Write each line of the material below as a string in a JSON list, one string per line, skipping blank lines. Leave the pictures out.

====== ENTRIES PROVIDED ======

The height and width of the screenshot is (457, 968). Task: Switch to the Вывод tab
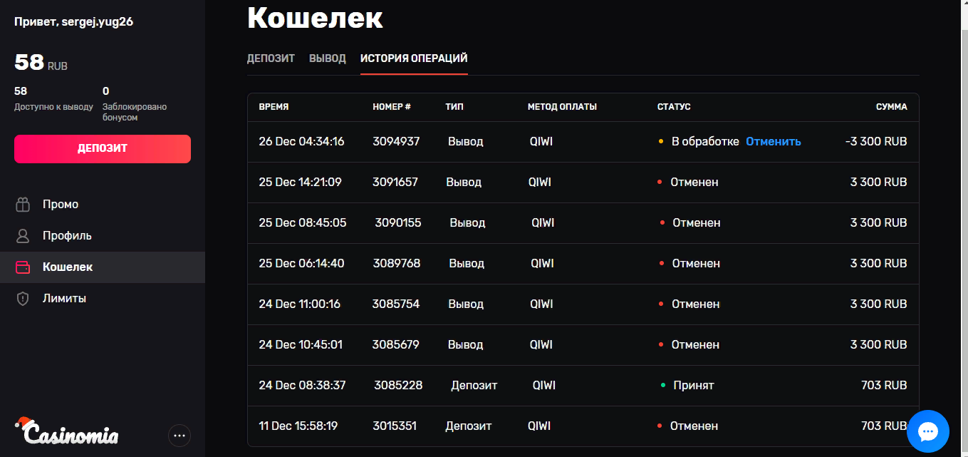coord(328,58)
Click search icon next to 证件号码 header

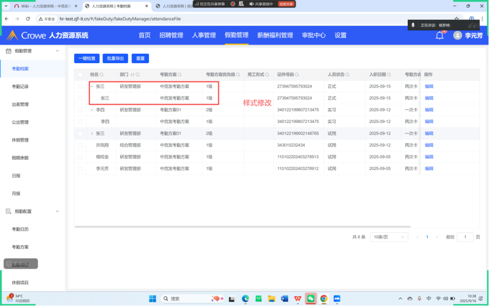[x=297, y=74]
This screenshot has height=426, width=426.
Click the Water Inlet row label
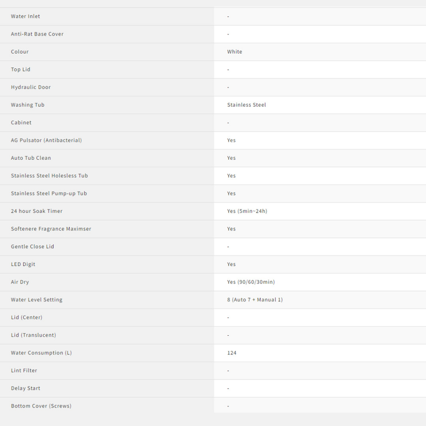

======

**RESPONSE TO THE TASK**
[
  "The height and width of the screenshot is (457, 968). Task: Switch to the Вывод tab",
  "coord(328,58)",
  "Click search icon next to 证件号码 header",
  "[x=297, y=74]",
  "This screenshot has height=426, width=426.",
  "Click the Water Inlet row label"
]